▶ _Task details_
Every entry below should be written out again exactly.

▶ _Dataset records_
-- Opening Marker --
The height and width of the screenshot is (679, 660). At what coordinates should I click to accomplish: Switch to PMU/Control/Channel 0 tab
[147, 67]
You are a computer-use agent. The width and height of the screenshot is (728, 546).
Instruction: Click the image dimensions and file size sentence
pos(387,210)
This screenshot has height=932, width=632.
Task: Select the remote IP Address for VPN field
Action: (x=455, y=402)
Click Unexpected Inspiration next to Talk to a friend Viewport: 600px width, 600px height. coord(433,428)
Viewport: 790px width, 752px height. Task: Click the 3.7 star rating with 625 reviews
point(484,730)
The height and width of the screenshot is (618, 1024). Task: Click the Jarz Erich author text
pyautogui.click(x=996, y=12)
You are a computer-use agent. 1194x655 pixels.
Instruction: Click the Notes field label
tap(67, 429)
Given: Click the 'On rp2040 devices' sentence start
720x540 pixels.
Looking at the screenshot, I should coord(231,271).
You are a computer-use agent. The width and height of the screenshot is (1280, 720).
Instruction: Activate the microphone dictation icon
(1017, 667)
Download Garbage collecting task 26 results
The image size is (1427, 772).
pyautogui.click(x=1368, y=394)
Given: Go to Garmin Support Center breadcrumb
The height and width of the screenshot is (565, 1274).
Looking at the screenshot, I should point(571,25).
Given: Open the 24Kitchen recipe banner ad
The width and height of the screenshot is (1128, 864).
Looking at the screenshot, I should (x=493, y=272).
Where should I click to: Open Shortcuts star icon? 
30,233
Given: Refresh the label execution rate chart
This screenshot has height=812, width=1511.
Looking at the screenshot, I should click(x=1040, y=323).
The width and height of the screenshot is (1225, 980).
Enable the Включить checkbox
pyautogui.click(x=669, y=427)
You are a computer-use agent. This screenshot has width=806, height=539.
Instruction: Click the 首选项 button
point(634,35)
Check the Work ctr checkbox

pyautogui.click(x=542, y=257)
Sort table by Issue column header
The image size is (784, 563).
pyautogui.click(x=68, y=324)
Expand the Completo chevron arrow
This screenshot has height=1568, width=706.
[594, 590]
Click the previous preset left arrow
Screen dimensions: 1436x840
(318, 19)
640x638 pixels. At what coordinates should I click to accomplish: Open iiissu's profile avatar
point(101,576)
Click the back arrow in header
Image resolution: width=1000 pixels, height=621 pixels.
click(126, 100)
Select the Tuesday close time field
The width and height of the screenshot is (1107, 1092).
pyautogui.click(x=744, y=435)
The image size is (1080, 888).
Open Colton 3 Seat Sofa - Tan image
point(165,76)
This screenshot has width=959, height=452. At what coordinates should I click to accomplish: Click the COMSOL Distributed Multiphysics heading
-- Closing Marker --
▶ _Expected answer_
The height and width of the screenshot is (679, 660). At what coordinates should I click to accomplish: Switch to PMU/Control/Channel 0 tab
[147, 67]
You are a computer-use agent. The width and height of the screenshot is (728, 546).
Instruction: Click the image dimensions and file size sentence
pos(387,210)
This screenshot has height=932, width=632.
Task: Select the remote IP Address for VPN field
Action: (x=455, y=402)
Click Unexpected Inspiration next to Talk to a friend Viewport: 600px width, 600px height. coord(433,428)
Viewport: 790px width, 752px height. Task: Click the 3.7 star rating with 625 reviews
point(484,730)
The height and width of the screenshot is (618, 1024). Task: Click the Jarz Erich author text
pyautogui.click(x=996, y=12)
You are a computer-use agent. 1194x655 pixels.
Instruction: Click the Notes field label
tap(67, 429)
Given: Click the 'On rp2040 devices' sentence start
720x540 pixels.
Looking at the screenshot, I should coord(231,271).
You are a computer-use agent. The width and height of the screenshot is (1280, 720).
Instruction: Activate the microphone dictation icon
(1017, 667)
Download Garbage collecting task 26 results
The image size is (1427, 772).
pyautogui.click(x=1368, y=394)
Given: Go to Garmin Support Center breadcrumb
The height and width of the screenshot is (565, 1274).
Looking at the screenshot, I should point(571,25).
Given: Open the 24Kitchen recipe banner ad
The width and height of the screenshot is (1128, 864).
Looking at the screenshot, I should (x=493, y=272).
Where should I click to: Open Shortcuts star icon? 
30,233
Given: Refresh the label execution rate chart
This screenshot has height=812, width=1511.
Looking at the screenshot, I should click(x=1040, y=323).
The width and height of the screenshot is (1225, 980).
Enable the Включить checkbox
pyautogui.click(x=669, y=427)
You are a computer-use agent. This screenshot has width=806, height=539.
Instruction: Click the 首选项 button
point(634,35)
Check the Work ctr checkbox

pyautogui.click(x=542, y=257)
Sort table by Issue column header
The image size is (784, 563).
pyautogui.click(x=68, y=324)
Expand the Completo chevron arrow
This screenshot has height=1568, width=706.
[594, 590]
Click the previous preset left arrow
Screen dimensions: 1436x840
(318, 19)
640x638 pixels. At what coordinates should I click to accomplish: Open iiissu's profile avatar
point(101,576)
Click the back arrow in header
Image resolution: width=1000 pixels, height=621 pixels.
click(126, 100)
Select the Tuesday close time field
The width and height of the screenshot is (1107, 1092).
pyautogui.click(x=744, y=435)
The image size is (1080, 888).
Open Colton 3 Seat Sofa - Tan image
point(165,76)
This screenshot has width=959, height=452. At what coordinates should I click to accomplish: Click the COMSOL Distributed Multiphysics heading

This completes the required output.